(SeaPRwire) – Seiring Kongres semakin mendekati tenggat waktu pendanaan hari Jumat yang dapat menyebabkan penutupan pemerintah, para anggota parlemen dari kedua partai memperingatkan bahwa konsekuensinya mungkin paling dirasakan oleh para pelancong.
Pada sidang subkomite Anggaran DPR pada hari Rabu, kepala sementara Transportation Security Administration (TSA) memberikan pengingat blak-blakan tentang apa yang akan terjadi pada perjalanan udara jika terjadi penutupan DHS yang berkepanjangan: sebagian besar petugas TSA akan tetap bekerja, tanpa dibayar, melindungi lebih dari 430 bandara komersial di seluruh negeri.
“Kurangnya pendanaan dan prediktabilitas sumber daya akan menimbulkan tantangan signifikan bagi kemampuan kami untuk memberikan keamanan transportasi dengan tingkat keunggulan yang kami harapkan dan layak diterima oleh warga Amerika,” kata Ha Nguyen McNeill, administrator sementara TSA. “Misi keamanan nasional kritis TSA tidak berhenti selama penutupan pemerintah.”
Peringatan itu muncul di tengah negosiasi bipartisan mengenai pendanaan DHS—dan mengenai apakah akan memberlakukan batasan baru pada taktik penegakan imigrasi agresif dari Pemerintahan Trump—. DHS akan ditutup pada tengah malam Jumat kecuali kedua kamar Kongres meloloskan RUU pendanaan sebelum itu, meskipun sisa pemerintah telah didanai hingga akhir tahun fiskal.

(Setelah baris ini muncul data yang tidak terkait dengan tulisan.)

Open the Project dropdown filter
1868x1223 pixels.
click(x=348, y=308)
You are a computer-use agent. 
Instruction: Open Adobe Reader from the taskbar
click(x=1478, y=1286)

Demokrat menolak untuk mendukung perpanjangan pendanaan DHS jangka pendek tanpa pagar pembatas baru untuk Immigration and Customs Enforcement (ICE), termasuk pembatasan penggunaan masker dan persyaratan surat perintah yang lebih kuat, setelah pembunuhan dua warga negara Amerika oleh petugas imigrasi federal di Minneapolis bulan lalu. Republik, dengan alasan bahwa lembaga imigrasi sudah memiliki pendanaan yang cukup, telah mendesak Demokrat untuk mendukung resolusi berkelanjutan untuk membeli waktu untuk pembicaraan.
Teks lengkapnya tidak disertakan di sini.